Daarnaast bestaat de toner zelf uit een complexe combinatie van chemische stoffen, die speciaal is ontwikkeld om in samenwerking met de andere onderdelen van het afdruksysteem een continu hoge afdrukkwaliteit te leveren. Omdat het fysiek onmogelijk is om alle toner in een LaserJet-printcartridge voor afdrukdoeleinden te gebruiken, blijft er altijd een beetje toner in de cartridge achter. De afdrukgewoonten van de klant en het ontwerp van de cartridge bepalen hoeveel toner er achterblijft en of deze toner bruikbaar is.Omdat toner tijdens het afdrukken wordt blootgesteld aan fysieke beweging (roeren), kan de toner tijdens het afdrukproces zelfs 'versleten' raken en uiteindelijk onbruikbaar worden.Door deze slijtage is het mogelijk dat de toner geen goede afbeelding kan maken en voor afdrukstoringen zorgt.
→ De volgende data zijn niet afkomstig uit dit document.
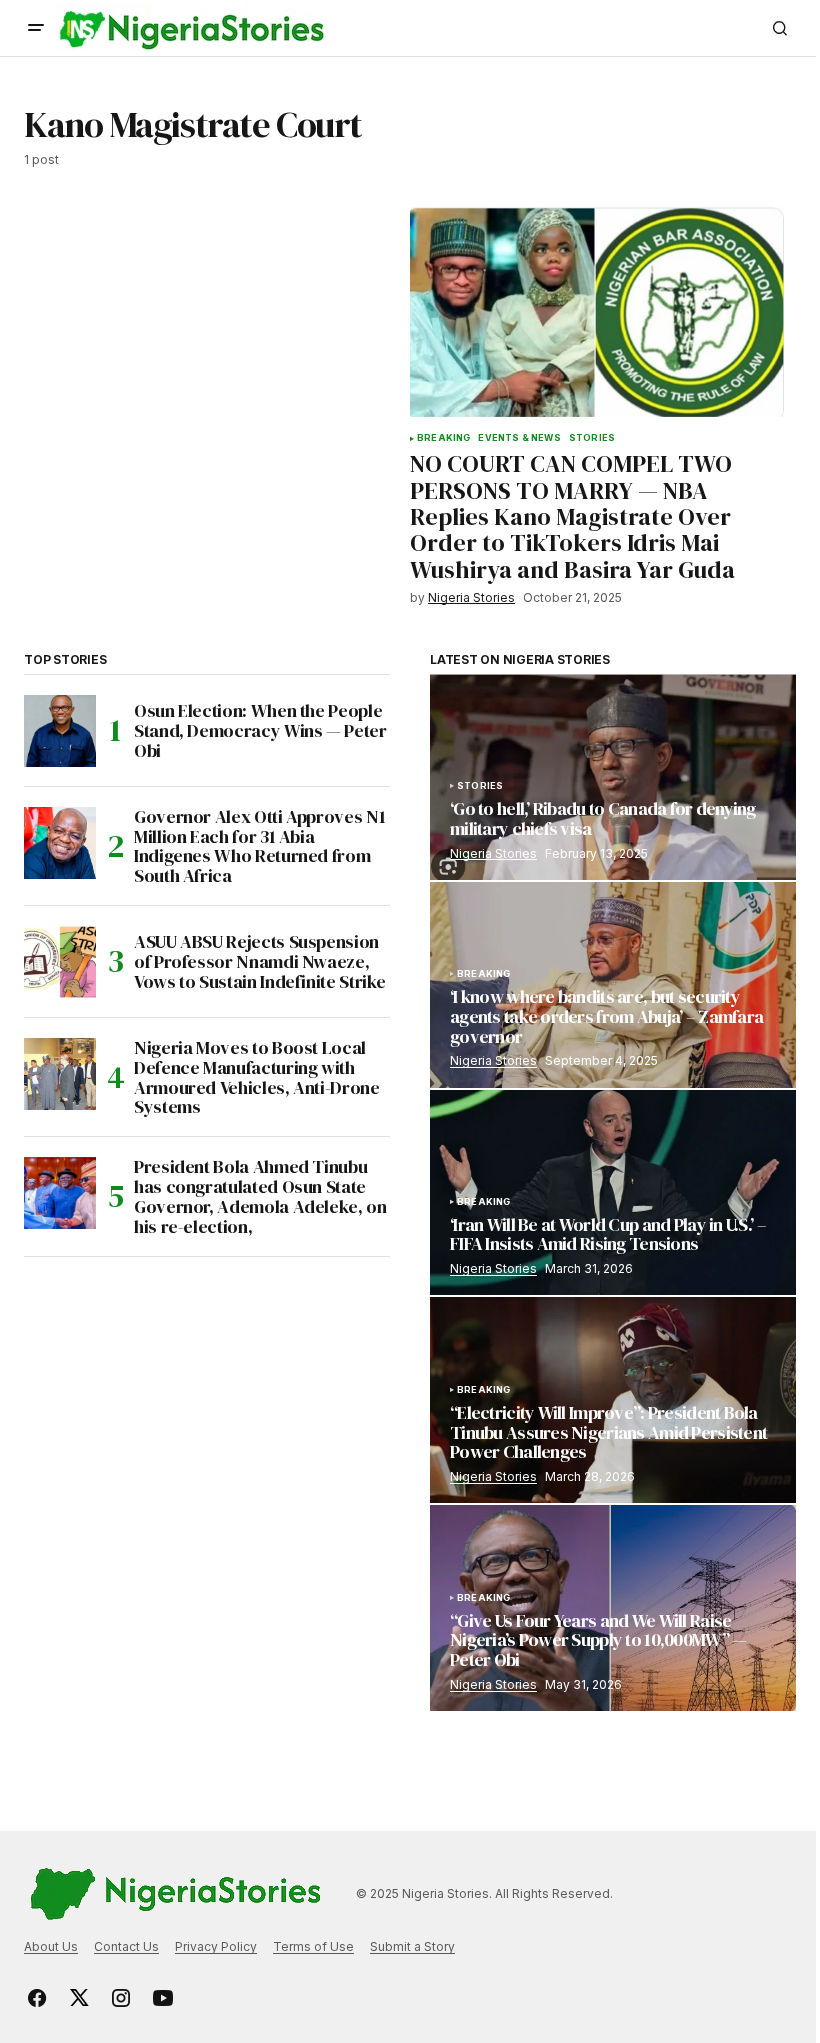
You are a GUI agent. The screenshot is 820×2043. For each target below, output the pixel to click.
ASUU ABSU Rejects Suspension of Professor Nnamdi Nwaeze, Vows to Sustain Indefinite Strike (260, 961)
Er zijn ook andere factoren die de opbrengst van een printcartridge beïnvloeden.Bijvoorbeeld:

Gebruikersoptie (afdrukmodi en dichtheidsinstellingen)
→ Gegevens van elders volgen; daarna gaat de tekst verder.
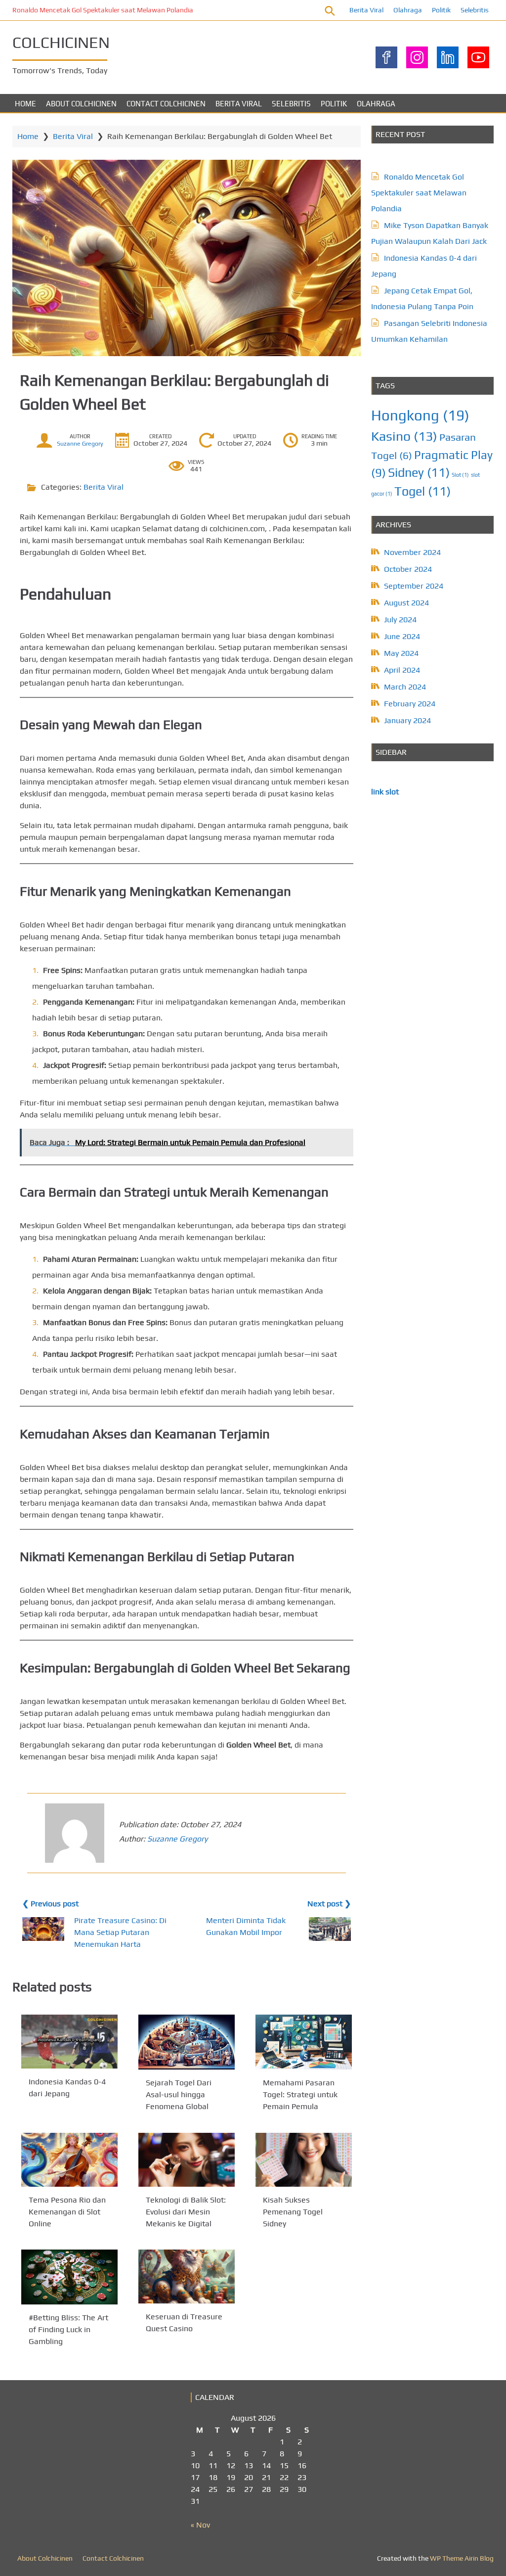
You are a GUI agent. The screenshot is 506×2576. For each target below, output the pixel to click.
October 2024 (408, 569)
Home (25, 103)
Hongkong (420, 415)
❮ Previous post (50, 1903)
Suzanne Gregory (80, 443)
Ook de gebruiker kan bepalen hoeveel toner wordt gebruikt voor het afdrukken van een foto of document. De printer heeft hiervoor twee instellingen: de ene heeft betrekking op de afdrukmodus en de andere op de dichtheidsinstelling. Over het algemeen geldt voor afdrukmodi dat de conceptmodi een lagere afdrukkwaliteit produceren en minder toner gebruiken dan de standaardmodus. U kunt de dichtheidsinstelling instellen op 1 tot 5, waarbij 3 standaard is. Hoe lager de instelling, hoe minder toner wordt gebruikt. Uw apparaat kan ook over specifieke instellingen beschikken. Deze zijn beschreven in de gebruikershandleiding van het apparaat.

Bij HP LaserJet-printers moeten alle benodigdheden in de printer geïnstalleerd zijn, omdat de printer anders niet kan functioneren. Hierdoor wordt het risico verkleind dat papier of ander afdrukmateriaal tijdens het afdrukproces wordt verspild.